The verb has several distinct meanings, one of which (1)–to misbehave–is American in origin. Distinctly British (2), on the other hand, is the sense it was used in the 1939 propaganda poster “Keep Calm and Carry On”–that is, to persist in the face of obstacles. The Oxford English Dictionary tells us this originated as a nautical variation on “stay the course.” The OED quotes a 1909 newspaper (which was partial to quotation marks): “‘Carry on!’ is a word they have in the Navy. It is the ‘great word’ of the Service.‥ To-morrow the workaday life of the Fleet begins again, and the word will be, ‘Carry on!’” Familiar on both sides of the Atlantic, I reckon, is the notion (3) of carrying on, or maintaining, a legacy or tradition.

The NOOB is a fourth carry on meaning, more or less, to continue: either as an auxiliary verb (Please carry on working) or by itself (Carry on with your work). The American vernacular equivalent is keep on; Bob Dylan sings of a time when “All I knew how to do was to keep on keepin’ on.” British movie comedy Carry On Sergeant (1958) and its twenty-eight sequels cleverly packed meanings 1, 2 and 4 into the title.

In recent years, Americans have grown mighty partial to carry on 4. I’m spoiled for choice for examples and will just cite today’s (Columbia) Missourian, where a columnist writes, “these people have such a high opinion of themselves that I wasn’t certain we would be allowed to carry on with the rest of our lives without their permission.”

I am also picking up intriguing signals that meaning 3, the stiff upper lip deal, is getting some traction on these shores. Yesterday’s Washington Post had the headline: “Occupy DC Protesters Vow to Carry On Despite Camping Regulations.” And in a profile of runner Michael Pistorius in the 18 January 2012 New York Times, Michael Sokolove writes, “Some of the equipment is clamped to an exterior wall of the garage, opposite an uncovered patio; when it rains, athletes just carry on and get soaked.”

Now carry on.

10 responses to ““Carry on”

  1. Another variation is “Keep on Keepin’ on” –
    lyrics by the Allman Brothers Band, 1980

  2. Maybe “spoilt for choice” would be better as it’s the form more often used in England – e.g. spoilt brat / child, since I think you’re trying to give these posts an English flavour…?

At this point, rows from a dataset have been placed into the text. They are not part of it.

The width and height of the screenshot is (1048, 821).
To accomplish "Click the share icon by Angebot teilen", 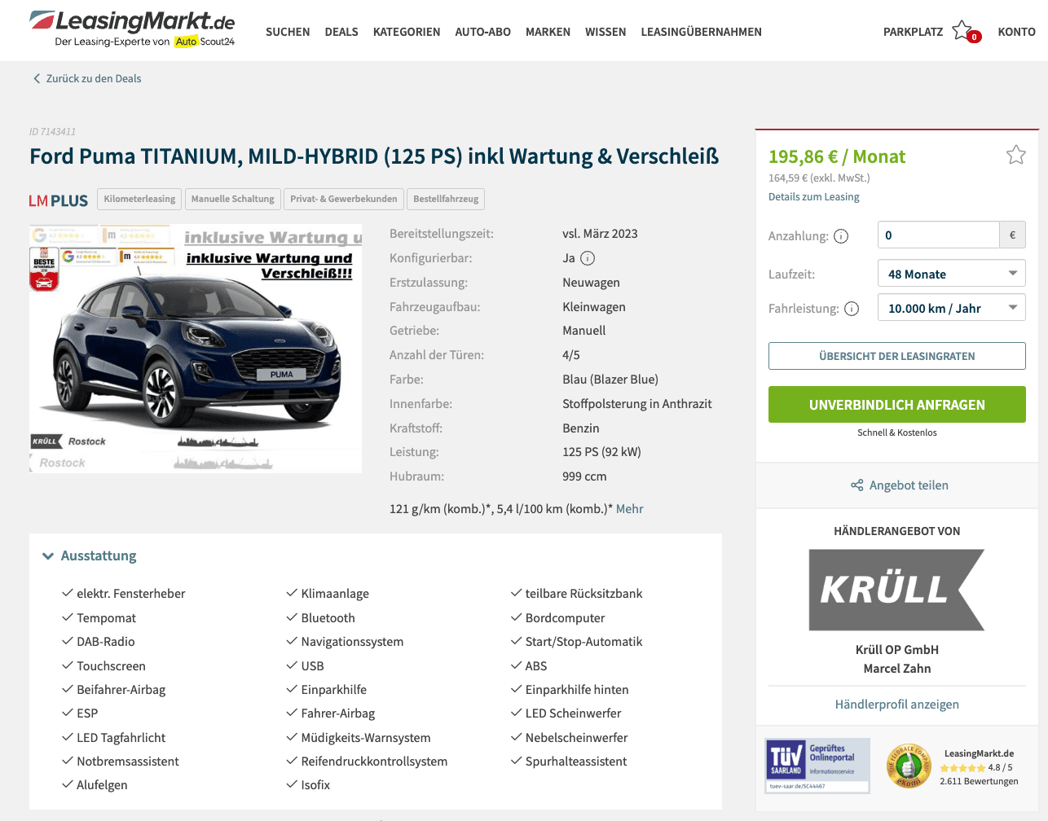I will [x=856, y=485].
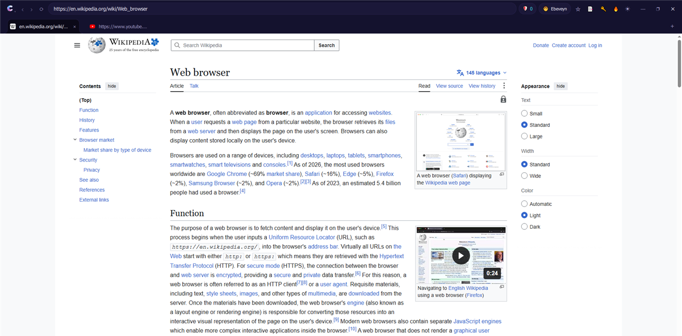This screenshot has height=336, width=682.
Task: Open the page tools three-dot menu
Action: click(504, 86)
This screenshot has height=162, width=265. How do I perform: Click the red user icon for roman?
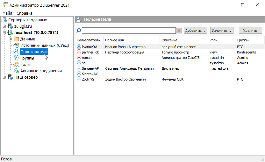pyautogui.click(x=79, y=58)
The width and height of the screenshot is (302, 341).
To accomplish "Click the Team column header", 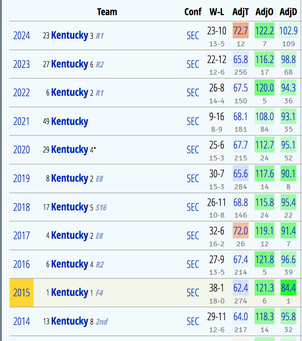I will [107, 12].
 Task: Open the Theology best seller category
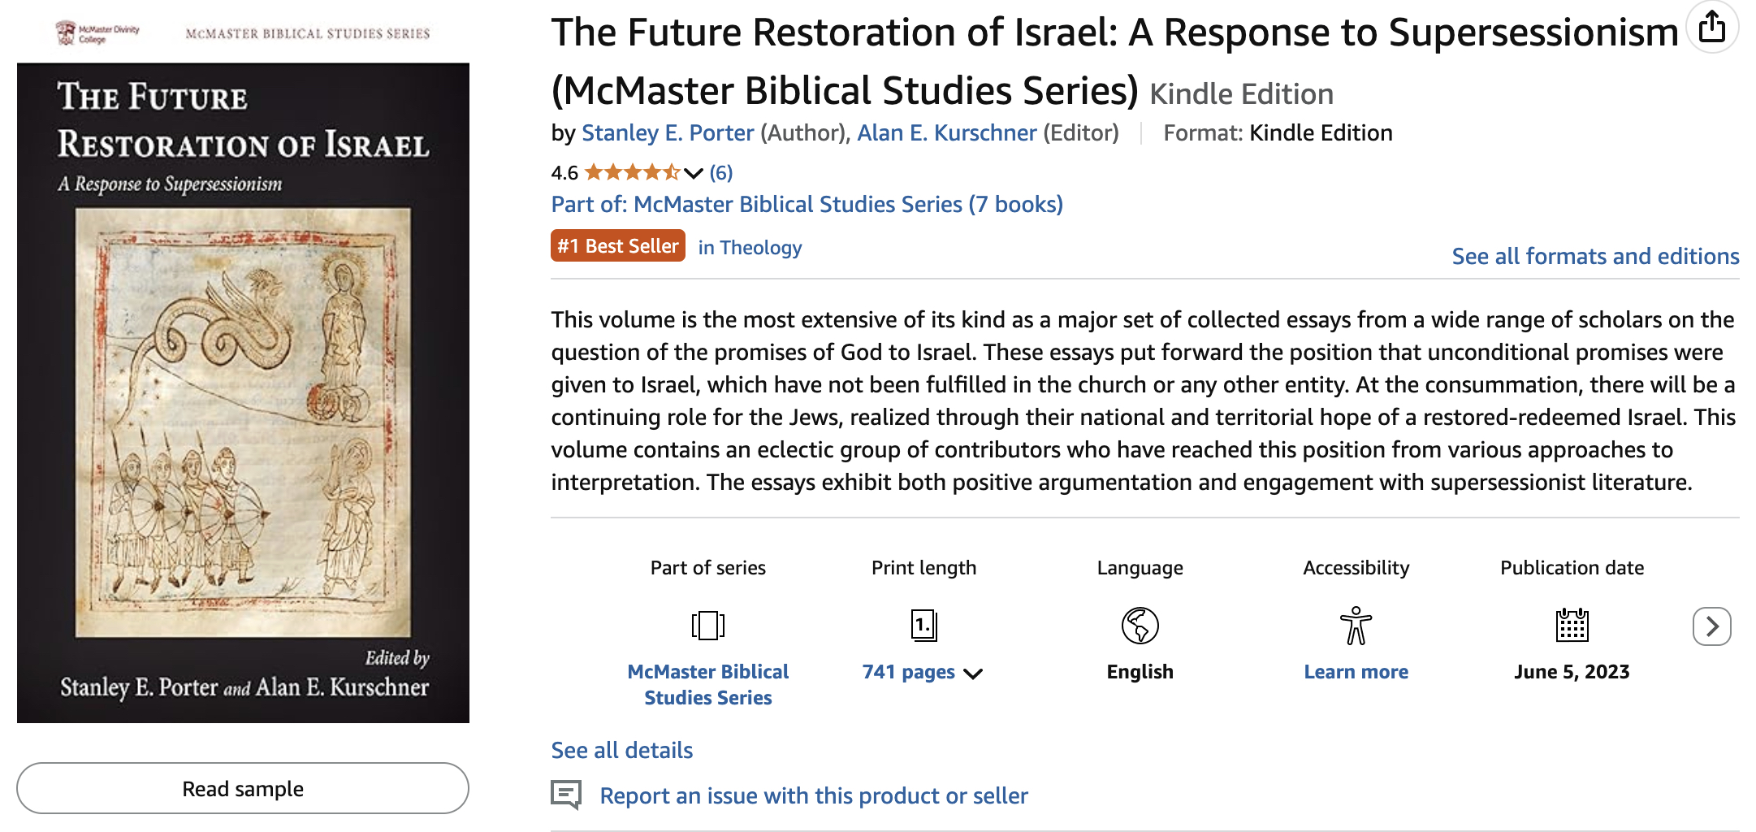pos(750,247)
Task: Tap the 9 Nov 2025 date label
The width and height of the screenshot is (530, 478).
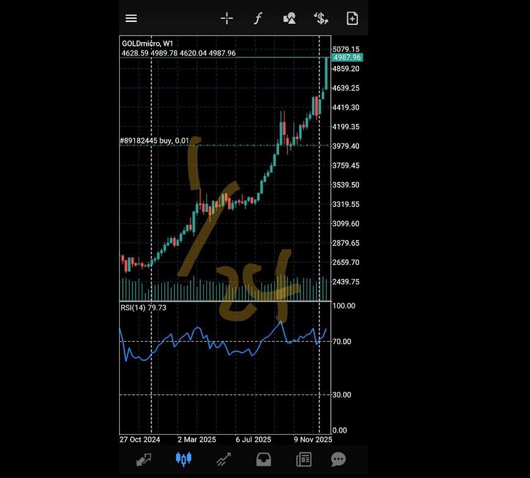Action: click(313, 440)
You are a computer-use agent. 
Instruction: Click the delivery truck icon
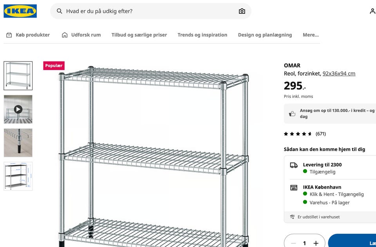294,165
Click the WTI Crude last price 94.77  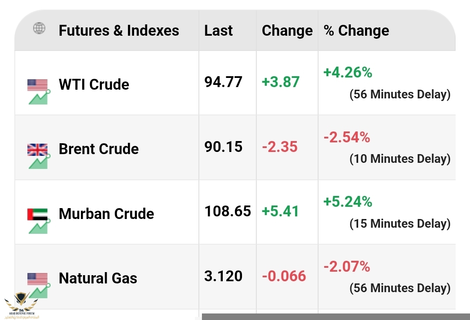click(x=223, y=82)
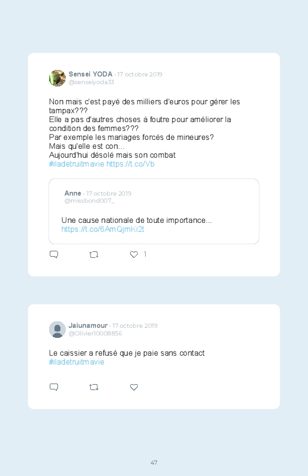Reply to Jaiunamour's tweet via speech bubble
This screenshot has height=476, width=308.
pyautogui.click(x=54, y=387)
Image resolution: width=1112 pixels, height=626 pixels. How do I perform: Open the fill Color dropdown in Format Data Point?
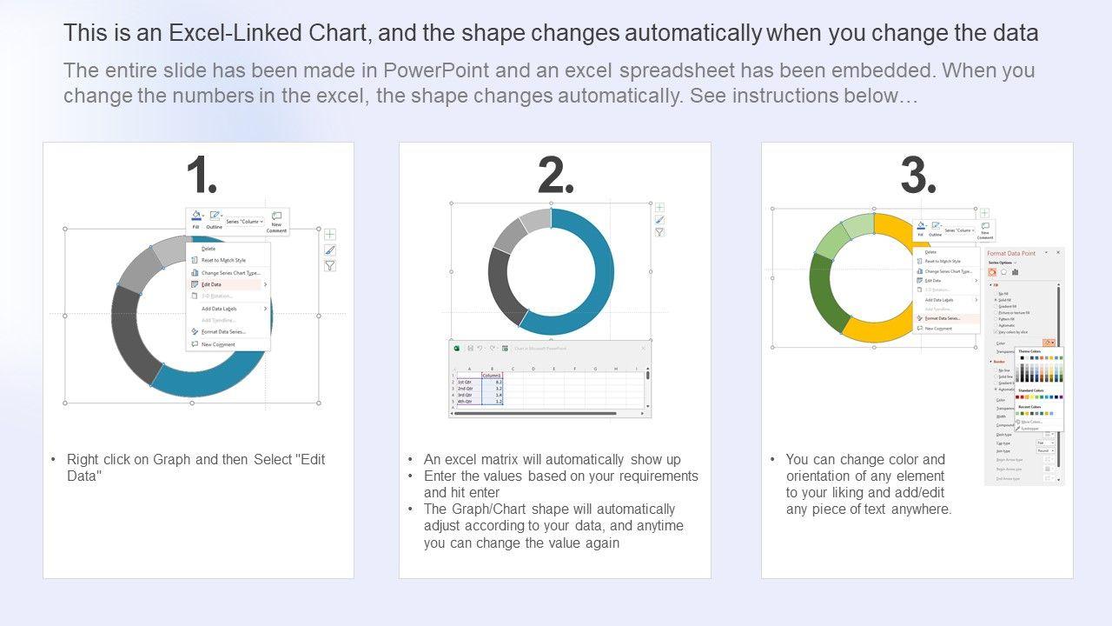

  3. Isn’t “carry on” a military expression – that is, US military? If an officer enters a work area, the enlisted personnel come to attention. The officer says “carry on,” meaning to go back to their work. I’m sure I’ve heard this commonly used in US military settings, and the meaning seems very similar to your carry on (4) and metaphorically to (2), since the enlisted personnel will continue with their work as though the “obstacle” officer were not present. Even if the current popularity of “carry on” in the US is the result of British influence, perhaps it is flourishing because there was an existing familiarity with the phrase from military usage.

  4. There is a fourth meaning for “carry on” – a noun – and that is to describe some comic or calamitous event – also covered by “what a to-do”.or fiasco.

    Example: bull running amok in a china shop – What a carry on!:- or – A right/real/proper carry on.

    The Carry On films, were then “a right Carry On” – although the title encompassed the other meanings too.

  5. My wife, Gigi Simeone, points out: “You missed the most famous recent popularizer of this – Tim Gunn on “Project Runway.” After giving his critique or asking questions mid-way through the projects, he would leave each “designer” saying, “Carry on.”

  6. No one has mentioned that dreadful (IMHO) 70s song by the American group Kansas! http://en.wikipedia.org/wiki/Carry_On_Wayward_Son

    • Not to mention Crosby Stills and Nash’s 1970 number, which was quite simply titled “Carry On.” I am tempted to conclude, “Kari, on.”

  7. Another British usage of ‘carry on’:

    While her husband was away, she was carrying on with the man next door….

    (What a carry on!)

  8. Gilbert Eaton

    Joseph Conrad, in his book The Mirror of the Sea, uses the expression carry on to mean to continue carrying full sail, particularly when the wind was increasing. This could be risky; the faster the ship, the more voyages and more profit it could make, but it could also overstrain the vessel and bring down the masts. So a carry on could be lively and tense, the ship racing along with all its rigging taut.